2012-11-21 Thread Thomas Dalton
 So, the new proposal:

 There would be a top level outline policy - a small number
 of browsers are supported (i.e., WMF will keep spending money until they
 work):

 * Desktop: Current and immediately-previous versions of Chrome, Firefox,
 MSIE and Safari
 * Tablet: Current versions of iOS/Safari; Current and immediately-previous
 ones of Android
 * Mobile: Current versions of iOS/Safari; Current and the five previous
 ones of Android[*]

 Anything not in this list may happen to work but WMF Engineering will not
 spend resources (read, developer time) on it. If a volunteer is willing to
 work like hell to make, say, the VisualEditor work in Opera we would try to
 support them by reviewing/accepting patches, but nothing more than that. It
 doesn't mean we would go out of our way to break previous browsers as they
 leave support, but we would not hold ourselves back from useful development
 solely because it might break browsers that we've actively decided not
 to support.

Support is a very vague term.

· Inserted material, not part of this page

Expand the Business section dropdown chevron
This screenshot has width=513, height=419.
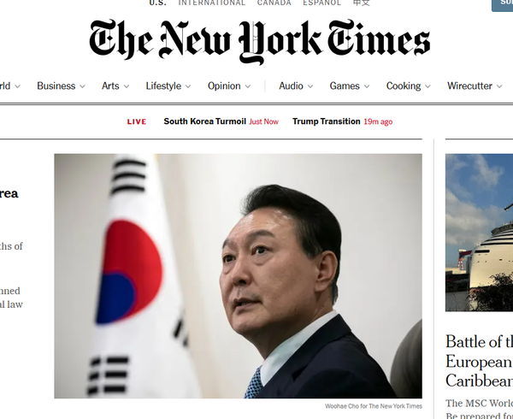pos(82,86)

I think we need to recognise that, in
reality, we will support different browsers to different degrees.
There is a big difference between everything works exactly as
intended and you can read articles with no noticeable problems, but
some advanced features fail gracefully. Your list may be appropriate
for the former, but we should support significantly more browsers (the
0.1% threshold, perhaps) at the latter level (which probably won't
involve too much work, as long as you're happy to just blacklist
things if they're not easy to fix).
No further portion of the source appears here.